WHAT YOU SHOULD DO: Every single line below has to be printed once more, exactly.

RECORDS FOR THE EXERCISE:
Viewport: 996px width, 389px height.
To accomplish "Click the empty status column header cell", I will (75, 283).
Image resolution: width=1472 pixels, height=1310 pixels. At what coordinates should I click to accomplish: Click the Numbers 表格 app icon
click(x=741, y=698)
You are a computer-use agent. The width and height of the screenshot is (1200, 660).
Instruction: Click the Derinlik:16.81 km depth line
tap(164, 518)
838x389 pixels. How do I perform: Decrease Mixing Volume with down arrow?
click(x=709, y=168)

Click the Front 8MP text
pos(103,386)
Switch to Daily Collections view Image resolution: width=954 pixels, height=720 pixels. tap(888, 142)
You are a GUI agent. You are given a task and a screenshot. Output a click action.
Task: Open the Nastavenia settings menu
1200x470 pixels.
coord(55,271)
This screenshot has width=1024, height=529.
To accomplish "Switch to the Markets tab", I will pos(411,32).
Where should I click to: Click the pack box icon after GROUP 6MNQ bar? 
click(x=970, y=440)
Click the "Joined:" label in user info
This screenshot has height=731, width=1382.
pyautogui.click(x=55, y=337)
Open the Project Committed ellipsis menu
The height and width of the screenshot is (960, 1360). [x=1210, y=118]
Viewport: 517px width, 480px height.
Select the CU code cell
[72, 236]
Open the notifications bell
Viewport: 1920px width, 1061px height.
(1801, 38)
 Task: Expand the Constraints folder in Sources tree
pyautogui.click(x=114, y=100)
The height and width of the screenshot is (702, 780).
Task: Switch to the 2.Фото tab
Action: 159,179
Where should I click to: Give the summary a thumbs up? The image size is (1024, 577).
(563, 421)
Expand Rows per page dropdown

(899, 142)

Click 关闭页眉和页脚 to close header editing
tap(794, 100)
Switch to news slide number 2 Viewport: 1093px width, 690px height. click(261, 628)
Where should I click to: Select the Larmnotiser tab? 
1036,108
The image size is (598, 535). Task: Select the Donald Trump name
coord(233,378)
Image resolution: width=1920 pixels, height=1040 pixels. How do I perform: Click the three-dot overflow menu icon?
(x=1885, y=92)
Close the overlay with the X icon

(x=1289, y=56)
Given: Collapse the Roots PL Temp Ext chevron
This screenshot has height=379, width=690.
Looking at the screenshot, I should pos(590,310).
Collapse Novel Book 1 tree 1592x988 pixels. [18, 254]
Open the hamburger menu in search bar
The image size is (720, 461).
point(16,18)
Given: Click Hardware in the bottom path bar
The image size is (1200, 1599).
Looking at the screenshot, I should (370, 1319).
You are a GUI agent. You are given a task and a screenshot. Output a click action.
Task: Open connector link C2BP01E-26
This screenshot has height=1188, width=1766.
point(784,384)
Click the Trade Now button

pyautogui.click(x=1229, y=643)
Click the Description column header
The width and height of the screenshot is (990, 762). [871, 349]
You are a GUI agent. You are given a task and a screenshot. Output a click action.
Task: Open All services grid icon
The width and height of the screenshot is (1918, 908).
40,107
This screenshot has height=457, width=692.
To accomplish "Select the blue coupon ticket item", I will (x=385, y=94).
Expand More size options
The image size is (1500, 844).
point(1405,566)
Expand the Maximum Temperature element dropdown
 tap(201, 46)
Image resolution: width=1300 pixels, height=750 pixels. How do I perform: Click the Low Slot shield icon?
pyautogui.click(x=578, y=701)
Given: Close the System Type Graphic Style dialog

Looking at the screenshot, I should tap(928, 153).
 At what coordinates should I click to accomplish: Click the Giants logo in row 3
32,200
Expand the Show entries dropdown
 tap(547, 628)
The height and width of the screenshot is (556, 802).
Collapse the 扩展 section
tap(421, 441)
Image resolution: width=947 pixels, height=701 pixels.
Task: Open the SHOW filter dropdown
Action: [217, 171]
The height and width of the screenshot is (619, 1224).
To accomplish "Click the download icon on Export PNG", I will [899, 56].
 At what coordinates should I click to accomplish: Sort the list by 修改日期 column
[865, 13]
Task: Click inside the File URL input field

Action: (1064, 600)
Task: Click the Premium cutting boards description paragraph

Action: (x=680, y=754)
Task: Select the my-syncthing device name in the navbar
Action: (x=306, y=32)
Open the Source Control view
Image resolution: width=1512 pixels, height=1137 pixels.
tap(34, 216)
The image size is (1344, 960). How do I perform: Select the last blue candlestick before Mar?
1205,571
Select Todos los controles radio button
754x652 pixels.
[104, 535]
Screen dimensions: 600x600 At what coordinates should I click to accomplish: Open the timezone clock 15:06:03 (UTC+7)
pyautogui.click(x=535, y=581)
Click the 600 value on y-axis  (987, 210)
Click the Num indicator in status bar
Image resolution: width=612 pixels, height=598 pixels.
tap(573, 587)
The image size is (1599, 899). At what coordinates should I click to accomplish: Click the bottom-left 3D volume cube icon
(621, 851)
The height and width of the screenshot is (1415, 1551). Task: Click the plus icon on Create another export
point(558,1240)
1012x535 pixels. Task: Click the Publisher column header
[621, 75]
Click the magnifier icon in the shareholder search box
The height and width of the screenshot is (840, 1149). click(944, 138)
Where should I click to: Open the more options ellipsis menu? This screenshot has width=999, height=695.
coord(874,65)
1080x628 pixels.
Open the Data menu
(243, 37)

SOLUTION:
Viewport: 996px width, 389px height.
To accomplish "Click the empty status column header cell", I will (75, 283).
Image resolution: width=1472 pixels, height=1310 pixels. At what coordinates should I click to accomplish: Click the Numbers 表格 app icon
click(x=741, y=698)
You are a computer-use agent. The width and height of the screenshot is (1200, 660).
Instruction: Click the Derinlik:16.81 km depth line
tap(164, 518)
838x389 pixels. How do I perform: Decrease Mixing Volume with down arrow?
click(x=709, y=168)

Click the Front 8MP text
pos(103,386)
Switch to Daily Collections view Image resolution: width=954 pixels, height=720 pixels. tap(888, 142)
You are a GUI agent. You are given a task and a screenshot. Output a click action.
Task: Open the Nastavenia settings menu
1200x470 pixels.
coord(55,271)
This screenshot has width=1024, height=529.
To accomplish "Switch to the Markets tab", I will pos(411,32).
Where should I click to: Click the pack box icon after GROUP 6MNQ bar? 
click(x=970, y=440)
Click the "Joined:" label in user info
This screenshot has height=731, width=1382.
pyautogui.click(x=55, y=337)
Open the Project Committed ellipsis menu
The height and width of the screenshot is (960, 1360). [x=1210, y=118]
Viewport: 517px width, 480px height.
Select the CU code cell
[72, 236]
Open the notifications bell
Viewport: 1920px width, 1061px height.
(1801, 38)
 Task: Expand the Constraints folder in Sources tree
pyautogui.click(x=114, y=100)
The height and width of the screenshot is (702, 780).
Task: Switch to the 2.Фото tab
Action: 159,179
Where should I click to: Give the summary a thumbs up? The image size is (1024, 577).
(563, 421)
Expand Rows per page dropdown

(899, 142)

Click 关闭页眉和页脚 to close header editing
tap(794, 100)
Switch to news slide number 2 Viewport: 1093px width, 690px height. click(261, 628)
Where should I click to: Select the Larmnotiser tab? 
1036,108
The image size is (598, 535). Task: Select the Donald Trump name
coord(233,378)
Image resolution: width=1920 pixels, height=1040 pixels. How do I perform: Click the three-dot overflow menu icon?
(x=1885, y=92)
Close the overlay with the X icon

(x=1289, y=56)
Given: Collapse the Roots PL Temp Ext chevron
This screenshot has height=379, width=690.
Looking at the screenshot, I should pos(590,310).
Collapse Novel Book 1 tree 1592x988 pixels. [18, 254]
Open the hamburger menu in search bar
The image size is (720, 461).
point(16,18)
Given: Click Hardware in the bottom path bar
The image size is (1200, 1599).
Looking at the screenshot, I should (370, 1319).
You are a GUI agent. You are given a task and a screenshot. Output a click action.
Task: Open connector link C2BP01E-26
This screenshot has height=1188, width=1766.
point(784,384)
Click the Trade Now button

pyautogui.click(x=1229, y=643)
Click the Description column header
The width and height of the screenshot is (990, 762). [871, 349]
You are a GUI agent. You are given a task and a screenshot. Output a click action.
Task: Open All services grid icon
The width and height of the screenshot is (1918, 908).
40,107
This screenshot has height=457, width=692.
To accomplish "Select the blue coupon ticket item", I will (x=385, y=94).
Expand More size options
The image size is (1500, 844).
point(1405,566)
Expand the Maximum Temperature element dropdown
 tap(201, 46)
Image resolution: width=1300 pixels, height=750 pixels. How do I perform: Click the Low Slot shield icon?
pyautogui.click(x=578, y=701)
Given: Close the System Type Graphic Style dialog

Looking at the screenshot, I should tap(928, 153).
 At what coordinates should I click to accomplish: Click the Giants logo in row 3
32,200
Expand the Show entries dropdown
 tap(547, 628)
The height and width of the screenshot is (556, 802).
Collapse the 扩展 section
tap(421, 441)
Image resolution: width=947 pixels, height=701 pixels.
Task: Open the SHOW filter dropdown
Action: [217, 171]
The height and width of the screenshot is (619, 1224).
To accomplish "Click the download icon on Export PNG", I will [899, 56].
 At what coordinates should I click to accomplish: Sort the list by 修改日期 column
[865, 13]
Task: Click inside the File URL input field

Action: (1064, 600)
Task: Click the Premium cutting boards description paragraph

Action: (x=680, y=754)
Task: Select the my-syncthing device name in the navbar
Action: (x=306, y=32)
Open the Source Control view
Image resolution: width=1512 pixels, height=1137 pixels.
tap(34, 216)
The image size is (1344, 960). How do I perform: Select the last blue candlestick before Mar?
1205,571
Select Todos los controles radio button
754x652 pixels.
[104, 535]
Screen dimensions: 600x600 At what coordinates should I click to accomplish: Open the timezone clock 15:06:03 (UTC+7)
pyautogui.click(x=535, y=581)
Click the 600 value on y-axis  (987, 210)
Click the Num indicator in status bar
Image resolution: width=612 pixels, height=598 pixels.
tap(573, 587)
The image size is (1599, 899). At what coordinates should I click to accomplish: Click the bottom-left 3D volume cube icon
(621, 851)
The height and width of the screenshot is (1415, 1551). Task: Click the plus icon on Create another export
point(558,1240)
1012x535 pixels. Task: Click the Publisher column header
[621, 75]
Click the magnifier icon in the shareholder search box
The height and width of the screenshot is (840, 1149). click(944, 138)
Where should I click to: Open the more options ellipsis menu? This screenshot has width=999, height=695.
coord(874,65)
1080x628 pixels.
Open the Data menu
(243, 37)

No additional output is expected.